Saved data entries
====================

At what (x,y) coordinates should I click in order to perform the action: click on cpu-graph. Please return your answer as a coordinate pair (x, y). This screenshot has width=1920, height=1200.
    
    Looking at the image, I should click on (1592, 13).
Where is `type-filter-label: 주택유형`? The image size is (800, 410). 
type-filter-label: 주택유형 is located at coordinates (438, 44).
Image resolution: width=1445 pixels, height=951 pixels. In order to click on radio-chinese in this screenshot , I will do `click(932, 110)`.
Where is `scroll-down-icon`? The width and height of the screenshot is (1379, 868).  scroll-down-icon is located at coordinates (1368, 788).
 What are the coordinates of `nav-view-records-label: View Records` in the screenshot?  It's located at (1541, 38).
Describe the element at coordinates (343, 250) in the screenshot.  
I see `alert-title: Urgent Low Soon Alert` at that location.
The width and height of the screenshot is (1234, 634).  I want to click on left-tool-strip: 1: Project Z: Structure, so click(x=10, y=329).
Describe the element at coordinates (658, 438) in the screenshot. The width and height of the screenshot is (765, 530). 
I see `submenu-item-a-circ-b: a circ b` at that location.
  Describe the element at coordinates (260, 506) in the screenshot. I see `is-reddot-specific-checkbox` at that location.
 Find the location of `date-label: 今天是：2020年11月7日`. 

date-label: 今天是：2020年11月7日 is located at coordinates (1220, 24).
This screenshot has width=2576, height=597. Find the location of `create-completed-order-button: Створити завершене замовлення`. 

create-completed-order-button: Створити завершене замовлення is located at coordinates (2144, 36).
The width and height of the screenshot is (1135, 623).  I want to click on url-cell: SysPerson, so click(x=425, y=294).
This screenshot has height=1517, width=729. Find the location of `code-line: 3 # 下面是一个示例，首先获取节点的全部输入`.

====================

- **EXERCISE AIM**:
Please give back all of the entries above word for word, with every line unchanged.

- **TASK RESPONSE**:
At what (x,y) coordinates should I click in order to perform the action: click on cpu-graph. Please return your answer as a coordinate pair (x, y). This screenshot has width=1920, height=1200.
    
    Looking at the image, I should click on (1592, 13).
Where is `type-filter-label: 주택유형`? The image size is (800, 410). 
type-filter-label: 주택유형 is located at coordinates (438, 44).
Image resolution: width=1445 pixels, height=951 pixels. In order to click on radio-chinese in this screenshot , I will do `click(932, 110)`.
Where is `scroll-down-icon`? The width and height of the screenshot is (1379, 868).  scroll-down-icon is located at coordinates (1368, 788).
 What are the coordinates of `nav-view-records-label: View Records` in the screenshot?  It's located at (1541, 38).
Describe the element at coordinates (343, 250) in the screenshot.  
I see `alert-title: Urgent Low Soon Alert` at that location.
The width and height of the screenshot is (1234, 634).  I want to click on left-tool-strip: 1: Project Z: Structure, so click(x=10, y=329).
Describe the element at coordinates (658, 438) in the screenshot. The width and height of the screenshot is (765, 530). 
I see `submenu-item-a-circ-b: a circ b` at that location.
  Describe the element at coordinates (260, 506) in the screenshot. I see `is-reddot-specific-checkbox` at that location.
 Find the location of `date-label: 今天是：2020年11月7日`. 

date-label: 今天是：2020年11月7日 is located at coordinates (1220, 24).
This screenshot has width=2576, height=597. Find the location of `create-completed-order-button: Створити завершене замовлення`. 

create-completed-order-button: Створити завершене замовлення is located at coordinates (2144, 36).
The width and height of the screenshot is (1135, 623).  I want to click on url-cell: SysPerson, so click(x=425, y=294).
This screenshot has height=1517, width=729. Find the location of `code-line: 3 # 下面是一个示例，首先获取节点的全部输入`.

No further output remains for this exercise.